Auburn Hills, Michigan – Jan. 8, 2018 – Chrysler recently issued a recall of 16,900 Dodge Dakota pickup trucks from the 2005 model year, citing concerns that the driver or passenger seat warmers installed in some trucks may overheat, according to a defect filing made with the National Highway Traffic Safety Administration.
Specifically, the overheating issue could present itself in both front seats of the vehicle, in either the seat cushion itself, or the seat back. The risk presents itself because of “fatigue failure” – that is, long-term regular use of the warmers – within the carbon elements of the seat warmers themselves. These can lead to specific spots where the warmers overheat and potentially burn holes in the seat cushions or even result in open flames within the vehicle.
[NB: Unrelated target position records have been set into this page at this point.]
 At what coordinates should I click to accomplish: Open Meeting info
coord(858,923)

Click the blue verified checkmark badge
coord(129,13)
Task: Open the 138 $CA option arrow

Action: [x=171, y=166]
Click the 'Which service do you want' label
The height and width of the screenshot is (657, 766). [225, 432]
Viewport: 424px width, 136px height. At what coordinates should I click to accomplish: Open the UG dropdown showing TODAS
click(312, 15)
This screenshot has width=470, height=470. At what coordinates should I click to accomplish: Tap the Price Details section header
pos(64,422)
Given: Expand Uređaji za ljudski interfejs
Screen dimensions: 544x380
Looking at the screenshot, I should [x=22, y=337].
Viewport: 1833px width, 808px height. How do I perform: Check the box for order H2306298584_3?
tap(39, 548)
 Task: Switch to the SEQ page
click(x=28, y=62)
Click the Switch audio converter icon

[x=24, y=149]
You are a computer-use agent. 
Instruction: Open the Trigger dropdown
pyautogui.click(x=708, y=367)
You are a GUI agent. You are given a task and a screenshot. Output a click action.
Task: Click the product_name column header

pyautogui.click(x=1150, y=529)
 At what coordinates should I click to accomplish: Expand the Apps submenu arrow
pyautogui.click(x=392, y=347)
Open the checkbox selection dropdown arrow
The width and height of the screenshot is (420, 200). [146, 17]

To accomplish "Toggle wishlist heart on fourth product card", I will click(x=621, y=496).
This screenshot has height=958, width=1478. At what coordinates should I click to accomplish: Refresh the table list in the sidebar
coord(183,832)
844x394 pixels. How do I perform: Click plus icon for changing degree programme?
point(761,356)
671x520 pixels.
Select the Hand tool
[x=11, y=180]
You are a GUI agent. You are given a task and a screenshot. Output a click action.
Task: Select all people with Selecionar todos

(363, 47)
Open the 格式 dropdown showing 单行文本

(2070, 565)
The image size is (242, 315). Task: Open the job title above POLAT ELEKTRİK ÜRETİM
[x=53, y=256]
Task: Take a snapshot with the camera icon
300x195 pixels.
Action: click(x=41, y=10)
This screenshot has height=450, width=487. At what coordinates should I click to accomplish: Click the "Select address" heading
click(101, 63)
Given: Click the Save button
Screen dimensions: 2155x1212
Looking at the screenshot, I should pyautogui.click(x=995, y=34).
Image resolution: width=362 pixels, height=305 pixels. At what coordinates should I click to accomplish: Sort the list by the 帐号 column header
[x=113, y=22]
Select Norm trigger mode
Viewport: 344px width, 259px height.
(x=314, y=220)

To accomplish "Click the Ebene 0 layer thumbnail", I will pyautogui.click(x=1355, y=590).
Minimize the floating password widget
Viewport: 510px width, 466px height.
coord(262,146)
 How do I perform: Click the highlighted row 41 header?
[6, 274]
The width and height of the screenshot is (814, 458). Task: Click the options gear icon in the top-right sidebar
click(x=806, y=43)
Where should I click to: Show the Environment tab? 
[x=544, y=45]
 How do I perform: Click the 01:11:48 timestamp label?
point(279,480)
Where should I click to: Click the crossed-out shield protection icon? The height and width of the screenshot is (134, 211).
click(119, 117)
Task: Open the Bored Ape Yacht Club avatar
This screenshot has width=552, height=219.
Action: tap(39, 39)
All vehicles in the recall were manufactured between May 17, 2004, and June 24, 2005. Only about 10 percent of the trucks being recalled are expected to carry this defect.
If the “hot spots” present themselves in a seat cushion’s heating element, it could lead to a high resistance electrical connection that generates heat beyond what would normally be expected. Unfortunately, the seat cushion control system in the Dakota pickups would not be able to detect the hot spots and therefore cannot automatically shut down the heating component.
Because of the risk of burning through the seats and starting fires, owners will likely notice extreme heat or burning smells as a result of the defect, as well as potential holes in the seat cushions or seat backs themselves. This risk can result in injury or fire in the vehicles.
Timeline of Events
On Sept. 13, 2017, reports of issues with seat heaters in the 2005 Dakotas led Fiat Chrysler Automobiles to convene its U.S. Vehicle Safety and Regulatory Compliance organization to open an investigation into the problem.
In the week of Sept. 25, the organization reviewed designs with the company’s engineering team. About a month later, the two FCA groups met with the supplier of the heated seat carbon element pad to go over the design parameters of the parts in question.
Then from October to November, FCA conducted a test of the heated seat systems in question, to compare with other such systems, and determined that in the affected Dakotas, the system used to operate the seat heaters was unique from similar systems.
In late November, the VSRC and engineering teams did a more thorough design review of the heating system in affected trucks and found that they do not have automatic-off settings after the seat heaters have been used for a certain amount of time, potentially allowing them to stay on indefinitely. In early December, the teams were able to reproduce failures in laboratory settings.
The voluntary safety recall order was finally made Dec. 18, 2017.
Chrysler’s recall plan will ask owners to bring in their 2005 Dakotas for repair, to enhance the seating systems with updated control features.
In addition, the company will also reimburse owners who have paid out of pocket to have these issues addressed on their own, as long as they can provide proof of payment to confirm the amount they paid.
FCA dealers were first notified of the recall Dec. 20, 2017, while owners will receive their notifications beginning on Feb. 8, 2018.